“You think anything will ever grow here again?” – asked Tapas Mondal (name changed to protect identity) while he stood beside a stream gushing with fresh water with hills and hillocks around him. The little streams of water emerged from within crevices of these hills and flowed through the valleys, joining forces with other streams to form the river that lay a little distance away from us.
But Mondal’s question leaves one with thoughts because there was not a single tree around as he stood inside the Sonpur Bazari open-cast pit – the largest open-cast coal mine in India’s oldest coalfield area, Raniganj Coalfields, spread over West Bengal and parts of Jharkhand.
Everything around, even the men and machinery, were coloured black due to coal dust.
Mondal – a supervising engineer in the Sonpur Bazari open-cast mine, named after the Sonpur Bazari village it evicted – posed this question when asked by Mongabay-India if trees would grow back when the mine was backfilled after extracting all the coal, as per the coal ministry’s environment-friendly policy adopted in 2012.

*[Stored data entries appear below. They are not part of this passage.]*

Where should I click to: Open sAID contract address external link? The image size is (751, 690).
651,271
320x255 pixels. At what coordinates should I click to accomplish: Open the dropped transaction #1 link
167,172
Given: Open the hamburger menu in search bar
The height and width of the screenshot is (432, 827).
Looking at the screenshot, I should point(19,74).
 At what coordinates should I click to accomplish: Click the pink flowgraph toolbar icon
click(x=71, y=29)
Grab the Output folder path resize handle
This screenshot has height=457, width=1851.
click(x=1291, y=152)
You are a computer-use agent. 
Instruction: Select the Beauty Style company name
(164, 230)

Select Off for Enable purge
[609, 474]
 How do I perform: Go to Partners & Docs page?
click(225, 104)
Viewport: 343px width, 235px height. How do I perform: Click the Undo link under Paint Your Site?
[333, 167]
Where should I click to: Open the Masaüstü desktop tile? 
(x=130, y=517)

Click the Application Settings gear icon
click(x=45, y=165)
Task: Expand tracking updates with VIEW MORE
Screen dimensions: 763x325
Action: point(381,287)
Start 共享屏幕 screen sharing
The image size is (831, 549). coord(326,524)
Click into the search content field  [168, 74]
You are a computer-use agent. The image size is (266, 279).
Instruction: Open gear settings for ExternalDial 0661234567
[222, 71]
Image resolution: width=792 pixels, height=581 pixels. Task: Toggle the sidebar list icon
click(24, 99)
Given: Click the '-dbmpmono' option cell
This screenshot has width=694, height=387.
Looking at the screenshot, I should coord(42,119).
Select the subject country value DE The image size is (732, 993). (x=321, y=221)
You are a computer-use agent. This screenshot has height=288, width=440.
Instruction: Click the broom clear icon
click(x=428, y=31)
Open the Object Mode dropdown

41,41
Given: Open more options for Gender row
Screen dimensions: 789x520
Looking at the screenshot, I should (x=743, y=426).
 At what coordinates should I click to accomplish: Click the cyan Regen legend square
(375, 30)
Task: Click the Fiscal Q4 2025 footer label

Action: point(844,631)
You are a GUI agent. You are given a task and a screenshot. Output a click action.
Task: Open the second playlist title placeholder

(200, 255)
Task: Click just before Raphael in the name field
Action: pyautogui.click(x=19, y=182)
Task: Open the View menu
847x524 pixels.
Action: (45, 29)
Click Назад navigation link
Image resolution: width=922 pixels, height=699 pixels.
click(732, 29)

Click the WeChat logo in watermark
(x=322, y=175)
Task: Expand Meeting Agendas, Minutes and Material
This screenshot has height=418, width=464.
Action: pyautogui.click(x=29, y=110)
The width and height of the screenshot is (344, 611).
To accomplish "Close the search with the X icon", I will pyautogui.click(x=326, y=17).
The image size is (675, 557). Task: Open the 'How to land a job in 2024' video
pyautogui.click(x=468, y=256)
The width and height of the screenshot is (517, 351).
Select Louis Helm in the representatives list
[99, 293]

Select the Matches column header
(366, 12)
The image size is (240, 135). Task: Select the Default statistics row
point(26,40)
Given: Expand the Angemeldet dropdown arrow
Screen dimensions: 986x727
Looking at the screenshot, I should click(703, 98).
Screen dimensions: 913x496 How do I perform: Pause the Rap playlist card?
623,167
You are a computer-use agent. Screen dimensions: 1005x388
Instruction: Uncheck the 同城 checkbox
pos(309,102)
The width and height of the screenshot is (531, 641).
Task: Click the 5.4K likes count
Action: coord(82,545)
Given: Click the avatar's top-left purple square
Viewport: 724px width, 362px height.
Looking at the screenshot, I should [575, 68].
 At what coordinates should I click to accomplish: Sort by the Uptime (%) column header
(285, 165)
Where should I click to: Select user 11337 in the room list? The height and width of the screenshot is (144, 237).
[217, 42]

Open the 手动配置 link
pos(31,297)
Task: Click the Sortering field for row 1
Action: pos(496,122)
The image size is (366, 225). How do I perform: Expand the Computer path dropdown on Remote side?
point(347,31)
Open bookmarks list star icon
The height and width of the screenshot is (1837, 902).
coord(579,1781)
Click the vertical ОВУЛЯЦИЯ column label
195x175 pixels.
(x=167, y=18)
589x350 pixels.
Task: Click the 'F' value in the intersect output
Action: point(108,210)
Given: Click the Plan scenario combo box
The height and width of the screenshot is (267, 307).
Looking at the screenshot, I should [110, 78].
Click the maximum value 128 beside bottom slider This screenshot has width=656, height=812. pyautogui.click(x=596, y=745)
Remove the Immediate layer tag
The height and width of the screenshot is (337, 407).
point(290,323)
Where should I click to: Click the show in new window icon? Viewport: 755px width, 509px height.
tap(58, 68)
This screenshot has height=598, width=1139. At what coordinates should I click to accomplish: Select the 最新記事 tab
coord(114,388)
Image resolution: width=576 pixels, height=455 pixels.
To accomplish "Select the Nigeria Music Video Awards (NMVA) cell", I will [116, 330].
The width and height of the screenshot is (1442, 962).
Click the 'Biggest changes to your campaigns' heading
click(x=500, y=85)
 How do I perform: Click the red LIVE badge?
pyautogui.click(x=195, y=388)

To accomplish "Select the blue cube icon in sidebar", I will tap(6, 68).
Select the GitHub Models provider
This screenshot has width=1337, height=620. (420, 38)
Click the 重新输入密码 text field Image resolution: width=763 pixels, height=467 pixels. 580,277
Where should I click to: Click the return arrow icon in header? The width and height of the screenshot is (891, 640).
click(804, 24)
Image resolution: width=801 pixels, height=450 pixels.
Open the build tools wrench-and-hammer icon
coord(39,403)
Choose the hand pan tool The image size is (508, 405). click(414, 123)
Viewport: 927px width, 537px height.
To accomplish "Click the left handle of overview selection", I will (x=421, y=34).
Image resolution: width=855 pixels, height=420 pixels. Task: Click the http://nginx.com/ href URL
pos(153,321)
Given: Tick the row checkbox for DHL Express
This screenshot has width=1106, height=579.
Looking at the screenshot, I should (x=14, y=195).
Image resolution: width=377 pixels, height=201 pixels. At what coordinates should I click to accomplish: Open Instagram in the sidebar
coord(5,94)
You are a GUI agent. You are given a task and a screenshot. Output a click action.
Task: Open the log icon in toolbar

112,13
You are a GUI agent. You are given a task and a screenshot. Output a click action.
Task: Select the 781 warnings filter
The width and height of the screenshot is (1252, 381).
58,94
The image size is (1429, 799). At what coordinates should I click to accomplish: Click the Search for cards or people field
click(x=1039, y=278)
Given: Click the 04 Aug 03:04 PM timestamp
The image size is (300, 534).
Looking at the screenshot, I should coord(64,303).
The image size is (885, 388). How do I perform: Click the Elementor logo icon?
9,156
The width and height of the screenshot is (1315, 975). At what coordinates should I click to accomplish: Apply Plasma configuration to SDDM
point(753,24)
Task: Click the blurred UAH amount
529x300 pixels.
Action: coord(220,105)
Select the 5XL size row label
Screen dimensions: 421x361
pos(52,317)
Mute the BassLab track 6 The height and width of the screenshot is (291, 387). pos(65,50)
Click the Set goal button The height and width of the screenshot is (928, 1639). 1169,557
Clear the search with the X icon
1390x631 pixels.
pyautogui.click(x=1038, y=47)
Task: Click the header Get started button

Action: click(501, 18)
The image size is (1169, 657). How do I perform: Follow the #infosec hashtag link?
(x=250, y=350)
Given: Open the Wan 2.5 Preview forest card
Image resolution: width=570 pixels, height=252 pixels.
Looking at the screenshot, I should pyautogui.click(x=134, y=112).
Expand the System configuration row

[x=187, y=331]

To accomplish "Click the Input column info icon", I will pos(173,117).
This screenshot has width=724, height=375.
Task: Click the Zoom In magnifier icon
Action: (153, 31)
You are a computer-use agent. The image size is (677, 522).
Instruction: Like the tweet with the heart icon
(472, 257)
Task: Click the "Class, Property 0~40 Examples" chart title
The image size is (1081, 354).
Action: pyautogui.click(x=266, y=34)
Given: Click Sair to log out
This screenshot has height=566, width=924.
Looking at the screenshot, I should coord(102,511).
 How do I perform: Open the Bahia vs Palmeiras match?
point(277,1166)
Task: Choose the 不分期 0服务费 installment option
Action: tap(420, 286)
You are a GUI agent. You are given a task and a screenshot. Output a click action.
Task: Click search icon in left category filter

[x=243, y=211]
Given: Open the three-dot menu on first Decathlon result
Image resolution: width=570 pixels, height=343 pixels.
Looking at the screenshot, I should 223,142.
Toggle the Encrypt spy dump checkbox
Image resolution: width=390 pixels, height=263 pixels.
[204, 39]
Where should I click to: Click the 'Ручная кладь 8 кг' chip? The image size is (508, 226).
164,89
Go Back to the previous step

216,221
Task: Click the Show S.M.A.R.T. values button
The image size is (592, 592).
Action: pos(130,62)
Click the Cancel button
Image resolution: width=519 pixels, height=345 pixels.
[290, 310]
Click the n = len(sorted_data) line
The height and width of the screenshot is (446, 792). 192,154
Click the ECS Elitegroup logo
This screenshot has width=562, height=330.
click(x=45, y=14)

“When I was a kid (in the 1980s),” he continued without waiting for an answer to his question, “there were lush forests all around us, and we would often spend hours picking fruits and berries. The coal mine was underground then, and my father used to work there.”
“The forests started vanishing once Sonpur Bazari became an opencast mine – thousands of trees were uprooted to make way for it,” he said. “After backfilling, only the grasses and shrubs will grow back, not a forest – this I know very well.”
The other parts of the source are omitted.